* **Source**:
▬▬▬▬▬▬

# Manchester Support Group



## Ryan North West (Oct 30, 2012)

No expert myself but does anyone fancy a Manchester Social Anxiety Group?

Really fancy getting something going which actually exists and is going to be good, worthwhile, lasting, supportive, human and most likely fairly unprofessional and left field but relaxed and basically meaningful to the individual no matter how incredibly minimal their involvement.

Not that I've got contacts or money or anything to get a venue and organise things. I could try but I'm a total amateur but would be keen.

Seems to me like all the Groups around Manchester seem to not have much happening around them.

I'd love something really relaxed. No real pressure on anyone. Just people in the same boat who can feel as free as possible to express themselves without having to feel pressured into behaving a certain way.

Not that I'm in any way relaxed myself, far from it, pretty crippled by anxiety, I try to be relaxed but I pretty much fail but It'd be lovely to get similar people together who struggle and have a supportive and comfortable/as relaxed as possible environment.

Please, please, please let me know if you are keen, have any ideas/suggestions or would be keen to get involved in God knows what way. This post is the first thing I've done, so clearly I'm massively amateurish but if anyone's game then give me a shout, PM me or whatever, just get in touch and lets try getting the ball rolling.


----------



## IRSadface (Nov 4, 2012)

I'd like to get involved with something like this. It's a little too soon for me right now since I haven't even started my CBT treatment yet and have been pretty much a recluse for the past 3 years. I'm certainly interested though. I'm in glossop so not too far from Manchester.


----------



## thelonelyloner (Apr 24, 2009)

This is Manchester, England, I suppose? Not New Hampshire.


----------

▬▬▬▬▬▬

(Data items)
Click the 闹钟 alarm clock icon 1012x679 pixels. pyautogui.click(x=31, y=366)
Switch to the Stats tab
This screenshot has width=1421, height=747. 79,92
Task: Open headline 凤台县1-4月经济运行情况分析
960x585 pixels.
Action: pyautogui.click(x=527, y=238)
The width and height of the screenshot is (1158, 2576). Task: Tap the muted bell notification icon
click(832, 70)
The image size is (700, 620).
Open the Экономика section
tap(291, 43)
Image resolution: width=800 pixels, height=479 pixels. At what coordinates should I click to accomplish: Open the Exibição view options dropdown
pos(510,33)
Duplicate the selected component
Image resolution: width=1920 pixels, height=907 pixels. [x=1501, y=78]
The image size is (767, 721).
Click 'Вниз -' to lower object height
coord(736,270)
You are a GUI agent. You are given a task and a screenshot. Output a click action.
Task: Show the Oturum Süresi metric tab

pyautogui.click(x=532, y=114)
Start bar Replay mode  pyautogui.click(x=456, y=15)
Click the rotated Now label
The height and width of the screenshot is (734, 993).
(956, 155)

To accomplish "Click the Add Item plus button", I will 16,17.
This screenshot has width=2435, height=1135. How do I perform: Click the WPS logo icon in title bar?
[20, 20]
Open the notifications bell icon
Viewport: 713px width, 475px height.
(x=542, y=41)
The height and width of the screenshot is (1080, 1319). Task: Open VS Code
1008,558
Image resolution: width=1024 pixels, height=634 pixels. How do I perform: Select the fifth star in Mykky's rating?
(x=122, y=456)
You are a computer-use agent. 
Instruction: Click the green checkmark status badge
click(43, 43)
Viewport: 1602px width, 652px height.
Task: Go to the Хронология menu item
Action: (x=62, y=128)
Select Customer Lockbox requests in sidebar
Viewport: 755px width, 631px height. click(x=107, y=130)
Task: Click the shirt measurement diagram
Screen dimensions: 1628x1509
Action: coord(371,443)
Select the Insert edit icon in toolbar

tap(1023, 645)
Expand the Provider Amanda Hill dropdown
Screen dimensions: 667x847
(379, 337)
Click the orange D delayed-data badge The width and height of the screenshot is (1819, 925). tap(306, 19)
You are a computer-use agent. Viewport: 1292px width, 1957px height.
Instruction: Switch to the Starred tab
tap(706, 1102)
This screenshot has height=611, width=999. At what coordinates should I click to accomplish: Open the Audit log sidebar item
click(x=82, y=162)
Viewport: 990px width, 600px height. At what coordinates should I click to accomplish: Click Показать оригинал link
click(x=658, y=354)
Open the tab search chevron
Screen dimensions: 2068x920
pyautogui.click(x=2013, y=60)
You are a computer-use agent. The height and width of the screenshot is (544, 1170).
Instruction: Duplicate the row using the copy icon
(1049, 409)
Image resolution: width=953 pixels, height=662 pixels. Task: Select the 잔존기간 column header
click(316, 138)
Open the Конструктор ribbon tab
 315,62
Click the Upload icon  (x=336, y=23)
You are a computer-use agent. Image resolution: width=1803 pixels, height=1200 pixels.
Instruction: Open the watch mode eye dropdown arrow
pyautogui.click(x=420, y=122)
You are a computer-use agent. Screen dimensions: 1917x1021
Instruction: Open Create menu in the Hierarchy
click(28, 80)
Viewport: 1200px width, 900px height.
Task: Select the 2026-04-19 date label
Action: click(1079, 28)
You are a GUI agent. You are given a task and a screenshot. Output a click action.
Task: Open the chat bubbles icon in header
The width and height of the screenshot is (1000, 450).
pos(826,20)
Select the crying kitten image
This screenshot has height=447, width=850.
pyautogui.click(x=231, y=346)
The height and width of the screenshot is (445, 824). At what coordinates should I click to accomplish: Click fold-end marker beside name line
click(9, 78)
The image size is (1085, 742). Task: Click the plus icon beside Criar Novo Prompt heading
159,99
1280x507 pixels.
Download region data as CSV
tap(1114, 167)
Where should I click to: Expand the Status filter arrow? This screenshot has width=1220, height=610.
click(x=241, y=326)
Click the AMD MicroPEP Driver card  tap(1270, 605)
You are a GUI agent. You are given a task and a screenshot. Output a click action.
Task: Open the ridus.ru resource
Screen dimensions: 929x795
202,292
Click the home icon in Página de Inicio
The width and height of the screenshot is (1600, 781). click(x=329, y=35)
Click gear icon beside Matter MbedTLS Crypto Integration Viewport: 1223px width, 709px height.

▬▬▬▬▬▬

* **Actions to take**:
1: Print the part of the forum thread from "No expert myself" up to and including "a certain way.".
2: Rewrite the lines of the listing from the line with "The width and height of the screenshot is (1158, 2576)." up to and including the line with "tap(706, 1102)", replacing "Instruction" with "Command" and leaving everything else unchanged. Give only those lines.

* **Per-task answers**:
1:
No expert myself but does anyone fancy a Manchester Social Anxiety Group?

Really fancy getting something going which actually exists and is going to be good, worthwhile, lasting, supportive, human and most likely fairly unprofessional and left field but relaxed and basically meaningful to the individual no matter how incredibly minimal their involvement.

Not that I've got contacts or money or anything to get a venue and organise things. I could try but I'm a total amateur but would be keen.

Seems to me like all the Groups around Manchester seem to not have much happening around them.

I'd love something really relaxed. No real pressure on anyone. Just people in the same boat who can feel as free as possible to express themselves without having to feel pressured into behaving a certain way.

2:
The width and height of the screenshot is (1158, 2576). Task: Tap the muted bell notification icon
click(832, 70)
The image size is (700, 620).
Open the Экономика section
tap(291, 43)
Image resolution: width=800 pixels, height=479 pixels. At what coordinates should I click to accomplish: Open the Exibição view options dropdown
pos(510,33)
Duplicate the selected component
Image resolution: width=1920 pixels, height=907 pixels. [x=1501, y=78]
The image size is (767, 721).
Click 'Вниз -' to lower object height
coord(736,270)
You are a GUI agent. You are given a task and a screenshot. Output a click action.
Task: Show the Oturum Süresi metric tab

pyautogui.click(x=532, y=114)
Start bar Replay mode  pyautogui.click(x=456, y=15)
Click the rotated Now label
The height and width of the screenshot is (734, 993).
(956, 155)

To accomplish "Click the Add Item plus button", I will 16,17.
This screenshot has width=2435, height=1135. How do I perform: Click the WPS logo icon in title bar?
[20, 20]
Open the notifications bell icon
Viewport: 713px width, 475px height.
(x=542, y=41)
The height and width of the screenshot is (1080, 1319). Task: Open VS Code
1008,558
Image resolution: width=1024 pixels, height=634 pixels. How do I perform: Select the fifth star in Mykky's rating?
(x=122, y=456)
You are a computer-use agent. 
Command: Click the green checkmark status badge
click(43, 43)
Viewport: 1602px width, 652px height.
Task: Go to the Хронология menu item
Action: (x=62, y=128)
Select Customer Lockbox requests in sidebar
Viewport: 755px width, 631px height. click(x=107, y=130)
Task: Click the shirt measurement diagram
Screen dimensions: 1628x1509
Action: coord(371,443)
Select the Insert edit icon in toolbar

tap(1023, 645)
Expand the Provider Amanda Hill dropdown
Screen dimensions: 667x847
(379, 337)
Click the orange D delayed-data badge The width and height of the screenshot is (1819, 925). tap(306, 19)
You are a computer-use agent. Viewport: 1292px width, 1957px height.
Command: Switch to the Starred tab
tap(706, 1102)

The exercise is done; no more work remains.